The functions now work as expected for me for the types of data I typically use. Thanks for the updates! I found the messages on the ts_long function to be very helpful.

christophsax commented 2 years ago

Very sorry for the slow turnaround.

Native Pipe

I changed the native pipe (|>) back to the magrittr one (%>%), so this should now work on your system with the latest version (0.3.1.9003).

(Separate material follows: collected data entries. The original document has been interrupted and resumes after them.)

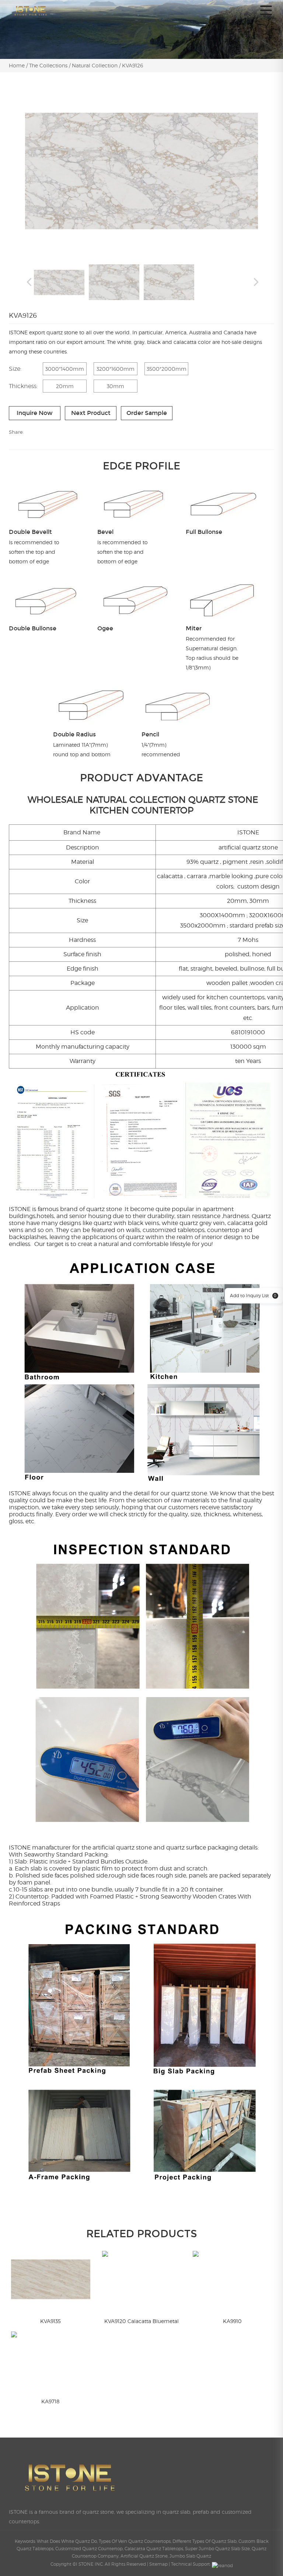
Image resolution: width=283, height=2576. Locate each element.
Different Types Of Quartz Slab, (205, 2541)
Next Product (91, 412)
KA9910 (232, 2321)
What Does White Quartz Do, (68, 2541)
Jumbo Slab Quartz (190, 2556)
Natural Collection (95, 65)
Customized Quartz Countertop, (90, 2548)
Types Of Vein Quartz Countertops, (135, 2541)
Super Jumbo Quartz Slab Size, (218, 2548)
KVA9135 (50, 2321)
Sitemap (158, 2564)
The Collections (48, 65)
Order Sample (146, 412)
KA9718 (50, 2401)
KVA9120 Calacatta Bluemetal (141, 2321)
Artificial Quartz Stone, (145, 2556)
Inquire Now (35, 412)
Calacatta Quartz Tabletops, (155, 2548)
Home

I introduced the native pipe deliberately in the vignettes since I always wanted to keep the dependency graph very simple (tsbox only imports data.table and anytime) and wanted to make the vignettes available for non-magrittr/dplyr users. But I see that there is a trade-off between this aim and the support for older versions of R. The native pipe was introduced in R 4.1 on 2021-05-18 and is now available for almost 15 months. With more time passing, only a few older versions will be around. I changed it back for now but will go to the native pipe again at some point in the future.

Other Test Errors

I have a hard time reproducing them. First, all the tests run through on my system (macOS, R release) and all systems on GitHub Actions (ubuntu-20.04, release, devel), (windows-latest, release), (macOS-latest, release). So I wonder if this is another problem related to the old R version?

Your error says:

 Error in `UseMethod("ts_dts")`: no applicable method for 'ts_dts' applied to an object of class "data.frame"

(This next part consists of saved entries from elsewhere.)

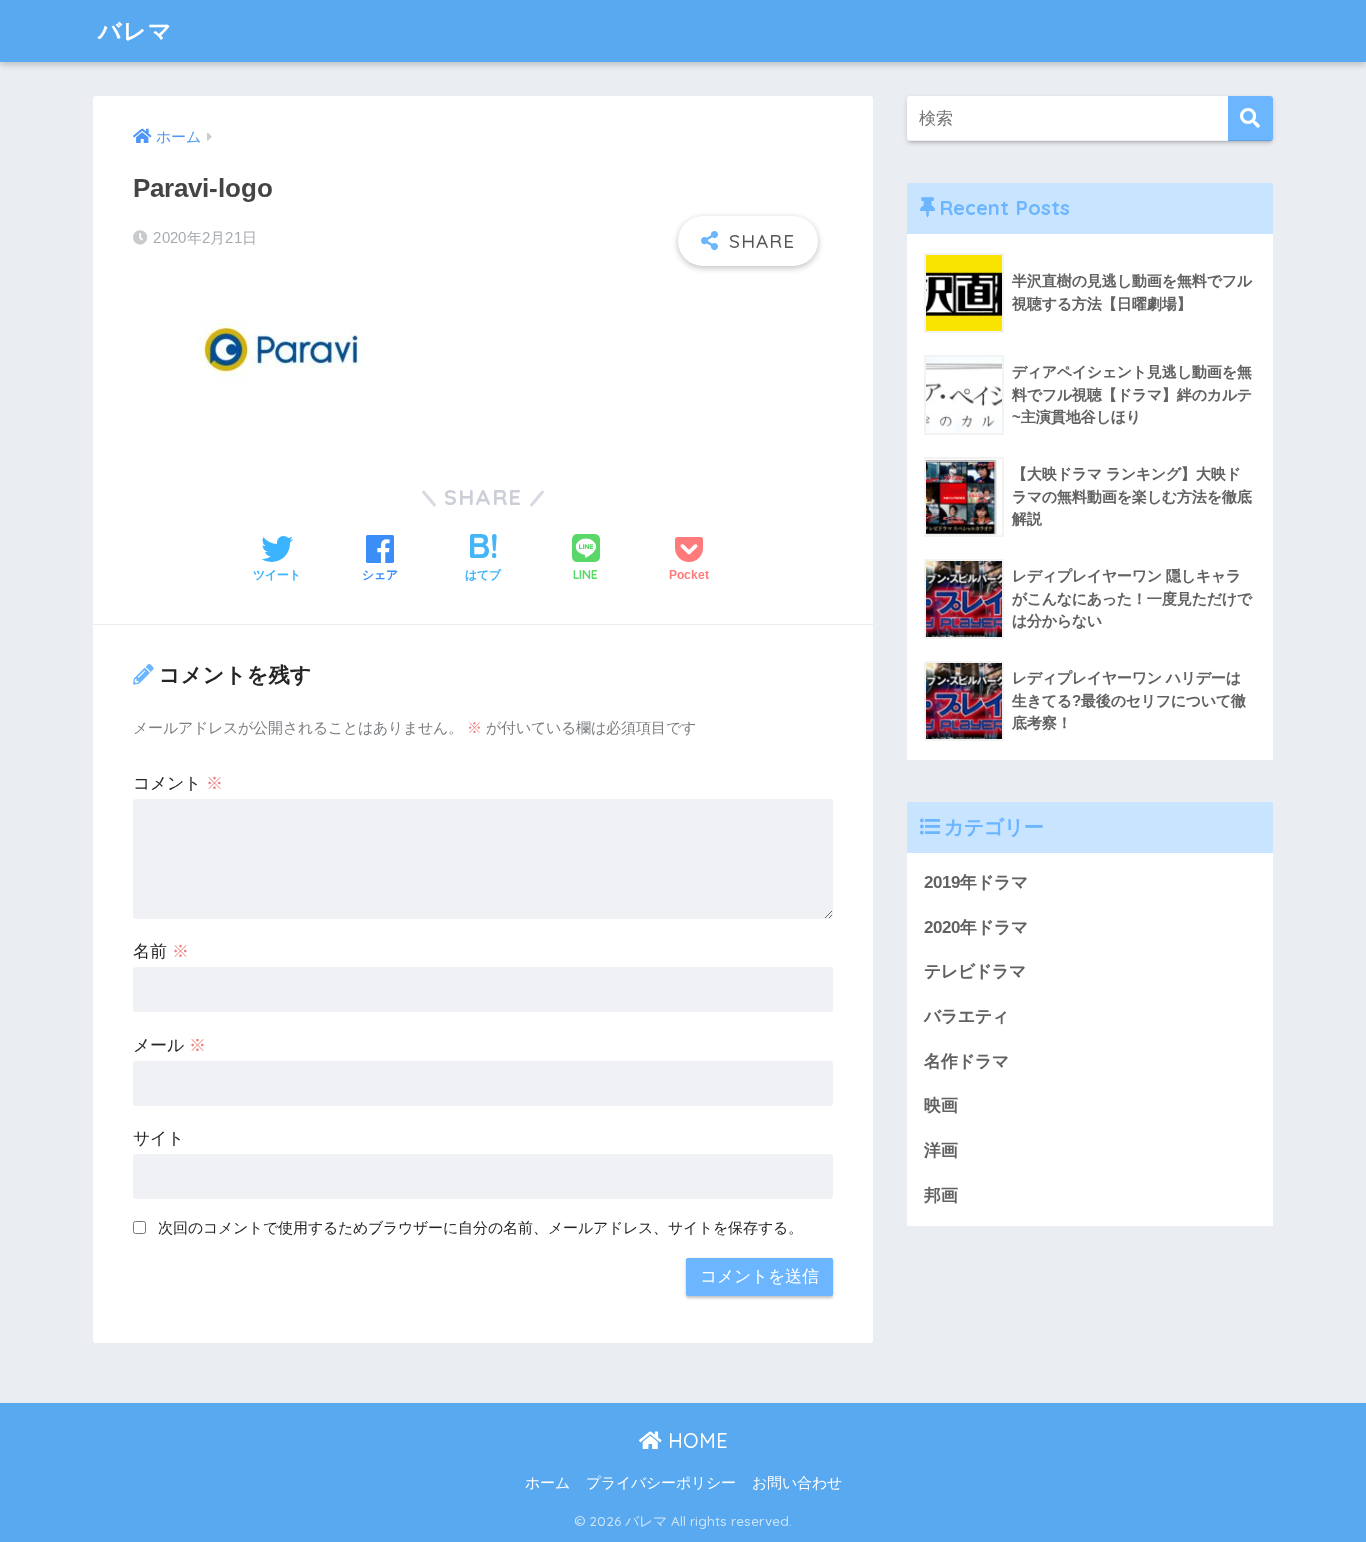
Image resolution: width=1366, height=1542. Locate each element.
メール (169, 1045)
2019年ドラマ (976, 882)
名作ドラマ (966, 1061)
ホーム (547, 1483)
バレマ (135, 30)
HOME (695, 1440)
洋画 (941, 1150)
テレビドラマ (975, 971)
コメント (178, 783)
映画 (941, 1105)
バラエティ (966, 1016)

But there clearly is such a method:

https://github.com/christophsax/tsbox/blob/dd0447c66405da6101419c31b0fe3f0cffdfadc1/R/to_from_data.frame.R#L14-L18

If you still encounter the error in the tests, could you try to run one the failing example outside of the tests? Does this fail? It really shouldn't.

library(tsbox)
with_id <- wo_id <- ts_df(mdeaths)
with_id$id <- "mdeaths"
ts_c(wo_id, with_id)

Thank you so much for your work! I guess we are alomost done now. I will answer quickly this time :-)

chamberlinc commented 2 years ago

Hello, and sorry for my slow turn around this time.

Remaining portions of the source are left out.